Seasonal Review 2008

Seasonal Review: 2008

WOW! following the rather dismal grey & wet affair that was April, May began with clear blue skies and high temperatures quickly rising to 27 degs celsius. This had an immediate effect on the fruiting pattern of one of our most stunning polypore’s, Laetiporus sulphureus, commonly known as ‘Chicken of the woods’. Following the fairly persistent rain toward the end of April, even though temperatures at that point barely got above 15 degs, this fungus began to fruit sporadically on the older Oaks on Hampstead Heath. As the temperatures began to rise, this species seemed to explode from practically every other tree on the Heath, including Willow, Cherry and False Acacia (Robinia). I don’t think I can recall a mass fruiting like it before, the closest would of been back in 1996, when there was a fairly large amount of fruiting but nothing on this scale. Wonderful and along with the earlier, healthy fruitings of St George’s mushrooms, which began on March 28th in these parts, it has been a good start to 2008, lets hope it continues….

laetiporus sulphureus. 1

Laetiporus sulphureus

What started as a promising season for 2008 actually ended as being a rather mediocre one. In the main I would say the year was a little up on 2007. The problem again came with too much rain over the summer and autumn months. Thankfully (some of you may disagree) it was a bit warmer than 2007 in general and this was reflected in the diversity of fungi recorded. Once again it wasn’t such a great year for the Boletes, as they prefer the hot summers followed by rain in the autumn. Of the mycorrhizal fungi Other genera faired quite well, Russula and Amanita did quite well, whilst Lactarius seemed to struggle a bit, at least at the sites that I visit each year.
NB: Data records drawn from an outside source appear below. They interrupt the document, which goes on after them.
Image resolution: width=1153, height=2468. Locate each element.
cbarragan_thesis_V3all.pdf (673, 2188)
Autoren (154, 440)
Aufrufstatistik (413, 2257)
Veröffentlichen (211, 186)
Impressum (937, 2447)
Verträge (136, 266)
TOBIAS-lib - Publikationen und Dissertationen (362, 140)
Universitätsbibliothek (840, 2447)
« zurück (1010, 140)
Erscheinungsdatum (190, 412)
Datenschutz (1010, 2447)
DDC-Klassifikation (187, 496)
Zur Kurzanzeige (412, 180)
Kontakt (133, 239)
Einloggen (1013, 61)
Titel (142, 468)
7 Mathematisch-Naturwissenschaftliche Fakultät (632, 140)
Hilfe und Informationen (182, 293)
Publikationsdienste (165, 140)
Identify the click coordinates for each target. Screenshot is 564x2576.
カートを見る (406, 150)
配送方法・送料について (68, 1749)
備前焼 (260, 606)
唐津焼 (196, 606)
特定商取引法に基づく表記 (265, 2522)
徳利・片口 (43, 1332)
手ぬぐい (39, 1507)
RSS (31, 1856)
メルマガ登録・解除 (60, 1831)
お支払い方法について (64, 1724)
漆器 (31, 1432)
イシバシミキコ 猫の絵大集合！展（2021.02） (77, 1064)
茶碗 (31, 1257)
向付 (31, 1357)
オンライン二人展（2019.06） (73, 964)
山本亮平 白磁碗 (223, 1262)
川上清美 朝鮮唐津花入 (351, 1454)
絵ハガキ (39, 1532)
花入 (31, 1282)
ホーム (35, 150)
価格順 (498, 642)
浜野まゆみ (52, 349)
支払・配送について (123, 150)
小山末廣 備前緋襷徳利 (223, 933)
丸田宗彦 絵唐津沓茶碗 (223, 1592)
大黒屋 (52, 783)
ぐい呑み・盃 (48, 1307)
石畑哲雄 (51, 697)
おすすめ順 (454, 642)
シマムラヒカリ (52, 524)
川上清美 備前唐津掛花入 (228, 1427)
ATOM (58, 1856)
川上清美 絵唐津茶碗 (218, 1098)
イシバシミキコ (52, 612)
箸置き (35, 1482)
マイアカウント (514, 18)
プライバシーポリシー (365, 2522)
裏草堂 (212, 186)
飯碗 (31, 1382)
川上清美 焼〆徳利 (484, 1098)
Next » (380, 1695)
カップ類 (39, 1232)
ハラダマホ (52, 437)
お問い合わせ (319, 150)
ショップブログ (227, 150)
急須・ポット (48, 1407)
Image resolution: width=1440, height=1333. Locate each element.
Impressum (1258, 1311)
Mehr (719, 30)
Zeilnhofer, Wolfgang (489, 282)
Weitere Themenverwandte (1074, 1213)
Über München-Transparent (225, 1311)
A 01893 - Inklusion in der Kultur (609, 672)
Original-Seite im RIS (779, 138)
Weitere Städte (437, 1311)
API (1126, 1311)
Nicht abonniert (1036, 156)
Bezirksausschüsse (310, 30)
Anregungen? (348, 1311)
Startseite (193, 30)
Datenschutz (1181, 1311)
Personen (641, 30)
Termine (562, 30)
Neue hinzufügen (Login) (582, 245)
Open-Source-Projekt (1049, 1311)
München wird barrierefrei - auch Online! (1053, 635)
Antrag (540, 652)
Puttenham Common in Surrey had a good season for Cortinarius especially the abundance of C. bivelus but there were also good populations of various Russula as well as some good Boletus, though these appeared earlier in the season, August & September being the prime months here.

cortinarius bivelus

Cortinarius bivelus

Hampstead Heath and Epping Forest both had fairly good seasons with some good records but a lack of healthy populations, the Hampstead highlight for me would be Mycena diosma a lilac, small to medium species close to Mycena pura but with a distinct smell not unlike incense, especially when kept in a container. This is only the third time I have seen this species. Epping Forest held no great surprises but again Otidea cochleata, O. alutacea and O. onitica are all worthy of mention for their scarcity.

mycena diosma

Mycena diosma

Wimbledon Common was very ordinary compared to previous seasons but still had a surprise or two such as Cortinarius croceus, whilst the New Forest was I would say slightly up on last year with good populations of most genera apart from Boletes, highlighted species here would be Aurantiporus alborufescens a red data listed species from the Polyporacae family, for which the New Forest is currently a stronghold. 

cortinarius uliginosus

Cortinarius uliginosus

During 2008 I also completed the first ever commissioned survey of Richmond Park on behalf of the Royal Parks. This was very interesting and revealed some very rare species, not least the endangered and law protected Piptoporus quercinus . The survey ran from April to December 2008 and took in 24 visits, 290 species were confirmed from over 1000 records made. Of particular note were species associated with dead wood, such as Spongipellis delectans , Coriolopsis gallica , Schizophyllum amplum and Gloeoporus dicrous .  All rare species of varying degrees.  Also of note were three different species of Otidea ‘Hares’s Ears’, a good population of Amanita ceciliae and the alien deceiver Laccaria fraterna which turned up on the penultimate visit to the park in December. This particular species associates with Eucalyptus and these were close by to the one and only Eucalyptus in the Pembroke Lodge gardens, that of E. amygdalina.